Signal 3: Reorder gap widening. For every SKU, there's a natural reorder rhythm. A tea brand in a busy grocery might reorder every 9 days. When that gap stretches to 14, then 19, then 22 — that's your early warning. Most distributors catch this only when the retailer stops ordering entirely. Too late by then.
Signal 4: Shelf share collapsing at the outlet. This is where AI shelf photo analysis matters. If your rep is snapping shelf photos on every visit and your facings dropped from 6 to 2, the sales decline is already baked in. You just haven't seen it in the numbers yet.
These four signals — layered together — give you a dead stock probability score per SKU. Honestly, we didn't build this at Zivni on day one. I used to think dead stock was mostly an ordering/forecasting problem. Buy less, stock less. But after watching customers still get burned even after they cut orders, I realised it's actually a detection problem. The stock's already in the warehouse. The question is whether you can move it before it becomes worthless.
What to Actually Do When You Spot One
Spotting dead stock is only half the job. The other half is what most distributors mess up — the intervention.
Here's the playbook I share with our customers doing FMCG dead stock management properly:
First, segment the SKU. Is it slow because demand died, or slow because distribution died? Two totally different problems. If 90 outlets used to carry it and now only 40 do, that's a distribution problem — push it back into outlets with a targeted rep drive. If 118 outlets still carry it but each is ordering less, that's genuine demand softening. Different play.
Second, price the risk. A SKU with 14 months of shelf life sitting on 8 weeks of cover is not an emergency. Same SKU with 5 months of shelf life is a fire. Sort by risk, not by volume.
Third, run a scheme — but a smart one. Blanket 15% off across a dying SKU is lazy and expensive. Better: targeted bundling with a fast-moving SKU, or a bonus-case offer only in the outlets that used to carry it. Distributor sales analytics done right will tell you exactly which outlets those are, by rep, by beat.

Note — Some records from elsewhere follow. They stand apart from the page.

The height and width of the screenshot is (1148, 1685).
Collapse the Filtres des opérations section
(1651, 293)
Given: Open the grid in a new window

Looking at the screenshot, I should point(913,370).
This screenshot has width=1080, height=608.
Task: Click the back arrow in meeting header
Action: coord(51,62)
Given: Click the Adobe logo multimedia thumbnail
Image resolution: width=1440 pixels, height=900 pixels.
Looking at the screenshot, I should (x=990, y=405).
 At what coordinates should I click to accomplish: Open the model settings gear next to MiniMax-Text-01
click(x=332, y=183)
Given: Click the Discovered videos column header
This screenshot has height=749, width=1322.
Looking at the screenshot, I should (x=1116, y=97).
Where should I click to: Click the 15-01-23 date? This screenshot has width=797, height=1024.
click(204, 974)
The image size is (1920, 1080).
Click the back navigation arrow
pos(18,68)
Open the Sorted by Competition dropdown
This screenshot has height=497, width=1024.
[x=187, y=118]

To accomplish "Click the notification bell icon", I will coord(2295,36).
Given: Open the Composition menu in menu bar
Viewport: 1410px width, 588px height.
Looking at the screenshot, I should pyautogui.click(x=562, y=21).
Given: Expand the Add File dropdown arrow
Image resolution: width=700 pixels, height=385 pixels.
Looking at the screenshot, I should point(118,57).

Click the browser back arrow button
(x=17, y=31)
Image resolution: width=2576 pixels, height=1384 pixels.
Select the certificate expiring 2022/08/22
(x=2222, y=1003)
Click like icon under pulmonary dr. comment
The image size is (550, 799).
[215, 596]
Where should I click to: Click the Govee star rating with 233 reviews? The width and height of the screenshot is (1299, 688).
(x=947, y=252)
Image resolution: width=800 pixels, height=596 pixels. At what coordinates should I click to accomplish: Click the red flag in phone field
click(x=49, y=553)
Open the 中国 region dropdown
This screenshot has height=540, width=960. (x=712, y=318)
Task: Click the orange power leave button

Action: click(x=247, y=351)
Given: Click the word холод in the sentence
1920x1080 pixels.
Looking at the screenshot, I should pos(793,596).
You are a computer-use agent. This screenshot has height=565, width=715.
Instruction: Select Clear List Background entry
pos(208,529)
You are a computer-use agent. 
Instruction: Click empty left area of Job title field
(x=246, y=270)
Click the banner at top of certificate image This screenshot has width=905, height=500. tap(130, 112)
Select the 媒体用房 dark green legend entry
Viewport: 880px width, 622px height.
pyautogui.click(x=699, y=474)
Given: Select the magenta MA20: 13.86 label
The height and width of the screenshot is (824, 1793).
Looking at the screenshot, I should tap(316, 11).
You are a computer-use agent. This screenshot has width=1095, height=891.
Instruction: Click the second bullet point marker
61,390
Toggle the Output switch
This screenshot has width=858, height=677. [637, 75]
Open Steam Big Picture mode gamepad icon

Fourth — and this is the one people skip — feed the learning back into purchasing. If SKU X died in Q2, don't reorder the same quantity in Q3 because "the brand said so." Push back with data. Your distributor sales analytics is leverage in that conversation with the principal. (Yes, I know I'm not supposed to use that word. But you know what I mean.)
One of our customers in Muscat cut their dead stock write-offs by roughly 63% in five months just by running this loop weekly instead of quarterly. Nothing fancy. Just SKU-level visibility plus a Monday morning review with the sales manager and the warehouse manager in the same room.
That's really the whole trick. The tech matters — you can't do this on spreadsheets once you cross 500 SKUs, and Zivni or something like it earns its keep here — but the discipline of looking every week is what actually saves the margin.
So — how many SKUs are dying in your warehouse right now that you don't know about?